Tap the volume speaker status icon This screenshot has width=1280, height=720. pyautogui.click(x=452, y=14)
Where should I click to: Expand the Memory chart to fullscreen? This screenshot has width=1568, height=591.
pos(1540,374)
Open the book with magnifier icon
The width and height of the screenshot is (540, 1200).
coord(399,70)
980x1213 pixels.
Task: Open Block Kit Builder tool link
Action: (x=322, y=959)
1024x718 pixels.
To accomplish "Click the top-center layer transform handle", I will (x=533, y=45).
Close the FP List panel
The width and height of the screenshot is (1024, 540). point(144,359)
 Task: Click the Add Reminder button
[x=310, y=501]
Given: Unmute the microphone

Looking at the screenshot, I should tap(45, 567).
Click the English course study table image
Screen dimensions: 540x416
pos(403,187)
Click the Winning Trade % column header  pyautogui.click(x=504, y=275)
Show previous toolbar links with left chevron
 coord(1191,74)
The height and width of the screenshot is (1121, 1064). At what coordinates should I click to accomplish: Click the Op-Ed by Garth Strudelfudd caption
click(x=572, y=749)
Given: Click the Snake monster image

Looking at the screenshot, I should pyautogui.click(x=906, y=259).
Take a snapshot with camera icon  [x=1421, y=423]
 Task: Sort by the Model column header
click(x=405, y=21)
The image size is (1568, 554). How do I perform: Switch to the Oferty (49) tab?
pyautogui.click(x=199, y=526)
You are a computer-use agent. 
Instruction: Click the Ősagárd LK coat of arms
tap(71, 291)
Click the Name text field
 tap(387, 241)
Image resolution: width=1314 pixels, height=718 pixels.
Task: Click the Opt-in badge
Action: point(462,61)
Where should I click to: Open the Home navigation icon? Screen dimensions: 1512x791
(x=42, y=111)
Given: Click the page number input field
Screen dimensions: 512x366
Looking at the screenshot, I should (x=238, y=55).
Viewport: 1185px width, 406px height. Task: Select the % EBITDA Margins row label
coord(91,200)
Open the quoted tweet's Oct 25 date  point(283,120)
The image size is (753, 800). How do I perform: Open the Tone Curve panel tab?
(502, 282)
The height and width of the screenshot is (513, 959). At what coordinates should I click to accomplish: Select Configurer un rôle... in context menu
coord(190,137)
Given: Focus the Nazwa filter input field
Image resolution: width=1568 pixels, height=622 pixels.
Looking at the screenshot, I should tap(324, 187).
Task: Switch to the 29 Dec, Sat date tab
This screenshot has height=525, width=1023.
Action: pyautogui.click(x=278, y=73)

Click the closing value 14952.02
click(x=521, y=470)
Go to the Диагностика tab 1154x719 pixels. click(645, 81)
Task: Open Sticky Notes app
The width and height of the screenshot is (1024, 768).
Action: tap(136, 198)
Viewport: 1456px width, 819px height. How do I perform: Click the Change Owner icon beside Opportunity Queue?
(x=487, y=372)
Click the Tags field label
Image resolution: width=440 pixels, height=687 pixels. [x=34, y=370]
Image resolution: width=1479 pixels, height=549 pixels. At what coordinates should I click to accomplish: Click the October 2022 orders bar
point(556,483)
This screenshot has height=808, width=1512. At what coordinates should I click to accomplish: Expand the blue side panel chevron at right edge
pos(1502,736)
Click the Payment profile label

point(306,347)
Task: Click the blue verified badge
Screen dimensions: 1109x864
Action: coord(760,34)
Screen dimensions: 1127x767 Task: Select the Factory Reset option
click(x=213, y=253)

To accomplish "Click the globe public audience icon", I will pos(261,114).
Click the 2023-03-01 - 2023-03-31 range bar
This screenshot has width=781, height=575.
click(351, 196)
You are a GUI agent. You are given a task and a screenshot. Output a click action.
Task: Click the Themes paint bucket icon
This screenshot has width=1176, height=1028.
------------
→ **What you have to do**
Would you copy out each record precisely as it stands?

→ **Task response**
Tap the volume speaker status icon This screenshot has width=1280, height=720. pyautogui.click(x=452, y=14)
Where should I click to: Expand the Memory chart to fullscreen? This screenshot has width=1568, height=591.
pos(1540,374)
Open the book with magnifier icon
The width and height of the screenshot is (540, 1200).
coord(399,70)
980x1213 pixels.
Task: Open Block Kit Builder tool link
Action: (x=322, y=959)
1024x718 pixels.
To accomplish "Click the top-center layer transform handle", I will (x=533, y=45).
Close the FP List panel
The width and height of the screenshot is (1024, 540). point(144,359)
 Task: Click the Add Reminder button
[x=310, y=501]
Given: Unmute the microphone

Looking at the screenshot, I should tap(45, 567).
Click the English course study table image
Screen dimensions: 540x416
pos(403,187)
Click the Winning Trade % column header  pyautogui.click(x=504, y=275)
Show previous toolbar links with left chevron
 coord(1191,74)
The height and width of the screenshot is (1121, 1064). At what coordinates should I click to accomplish: Click the Op-Ed by Garth Strudelfudd caption
click(x=572, y=749)
Given: Click the Snake monster image

Looking at the screenshot, I should pyautogui.click(x=906, y=259).
Take a snapshot with camera icon  [x=1421, y=423]
 Task: Sort by the Model column header
click(x=405, y=21)
The image size is (1568, 554). How do I perform: Switch to the Oferty (49) tab?
pyautogui.click(x=199, y=526)
You are a computer-use agent. 
Instruction: Click the Ősagárd LK coat of arms
tap(71, 291)
Click the Name text field
 tap(387, 241)
Image resolution: width=1314 pixels, height=718 pixels.
Task: Click the Opt-in badge
Action: point(462,61)
Where should I click to: Open the Home navigation icon? Screen dimensions: 1512x791
(x=42, y=111)
Given: Click the page number input field
Screen dimensions: 512x366
Looking at the screenshot, I should (x=238, y=55).
Viewport: 1185px width, 406px height. Task: Select the % EBITDA Margins row label
coord(91,200)
Open the quoted tweet's Oct 25 date  point(283,120)
The image size is (753, 800). How do I perform: Open the Tone Curve panel tab?
(502, 282)
The height and width of the screenshot is (513, 959). At what coordinates should I click to accomplish: Select Configurer un rôle... in context menu
coord(190,137)
Given: Focus the Nazwa filter input field
Image resolution: width=1568 pixels, height=622 pixels.
Looking at the screenshot, I should tap(324, 187).
Task: Switch to the 29 Dec, Sat date tab
This screenshot has height=525, width=1023.
Action: pyautogui.click(x=278, y=73)

Click the closing value 14952.02
click(x=521, y=470)
Go to the Диагностика tab 1154x719 pixels. click(645, 81)
Task: Open Sticky Notes app
The width and height of the screenshot is (1024, 768).
Action: tap(136, 198)
Viewport: 1456px width, 819px height. How do I perform: Click the Change Owner icon beside Opportunity Queue?
(x=487, y=372)
Click the Tags field label
Image resolution: width=440 pixels, height=687 pixels. [x=34, y=370]
Image resolution: width=1479 pixels, height=549 pixels. At what coordinates should I click to accomplish: Click the October 2022 orders bar
point(556,483)
This screenshot has height=808, width=1512. At what coordinates should I click to accomplish: Expand the blue side panel chevron at right edge
pos(1502,736)
Click the Payment profile label

point(306,347)
Task: Click the blue verified badge
Screen dimensions: 1109x864
Action: coord(760,34)
Screen dimensions: 1127x767 Task: Select the Factory Reset option
click(x=213, y=253)

To accomplish "Click the globe public audience icon", I will pos(261,114).
Click the 2023-03-01 - 2023-03-31 range bar
This screenshot has width=781, height=575.
click(351, 196)
You are a GUI agent. You are given a task and a screenshot. Output a click action.
Task: Click the Themes paint bucket icon
This screenshot has width=1176, height=1028.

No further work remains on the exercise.